El mundo enfrenta una crisis de biodiversidad: más de un millón de especies están en peligro de extinción. La tecnología de reproducción asistida ha avanzado, pero el tiempo y los recursos para aplicarla a cada especie son limitados.
Ahora, una nueva investigación sugiere que una solución podría estar en un lugar inesperado: los excrementos de los propios animales. Lo que parece una idea descabellada podría convertirse en una herramienta clave para la preservación de la fauna.
El inesperado valor de los excrementos en la conservación

Más allá de ser solo un residuo biológico, las heces contienen información valiosa sobre los animales que las depositan. Investigadores de la Universidad de Oxford han descubierto que, además de restos de alimentos y bacterias, los excrementos también albergan células desprendidas del intestino del animal.
Lo más sorprendente es que algunas de estas células podrían seguir vivas si la muestra es reciente. Esto ha llevado al equipo a preguntarse si podrían utilizarse para rescatar y conservar la diversidad genética de especies en peligro sin necesidad de procedimientos invasivos.
¿Se pueden crear nuevas vidas a partir de heces?

El equipo liderado por la profesora Suzannah Williams ha logrado aislar células vivas de excrementos de ratones y elefantes.
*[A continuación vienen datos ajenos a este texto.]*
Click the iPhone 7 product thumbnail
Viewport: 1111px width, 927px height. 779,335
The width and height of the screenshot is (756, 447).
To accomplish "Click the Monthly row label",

La posibilidad de que estas células puedan convertirse en óvulos y espermatozoides en laboratorio abre un camino inexplorado para la reproducción asistida.
Si el ADN de estas células puede ser analizado y manipulado para generar descendencia, la técnica podría convertirse en una alternativa revolucionaria. Esto evitaría la necesidad de capturar animales para recolectar muestras de manera tradicional, facilitando la preservación de especies sin alterar su hábitat.
Una técnica no invasiva con gran potencial

Uno de los principales beneficios de esta propuesta es su enfoque no invasivo. La recolección de células a partir de excrementos permitiría a los científicos estudiar la diversidad genética sin perturbar a los animales en su entorno natural.
Además, el muestreo de poblaciones silvestres facilitaría el acceso a material genético diverso, aumentando las posibilidades de éxito en la reproducción asistida. Aunque la investigación está en sus primeras fases, los resultados iniciales sugieren que esta innovadora estrategia podría jugar un papel crucial en la conservación de la biodiversidad.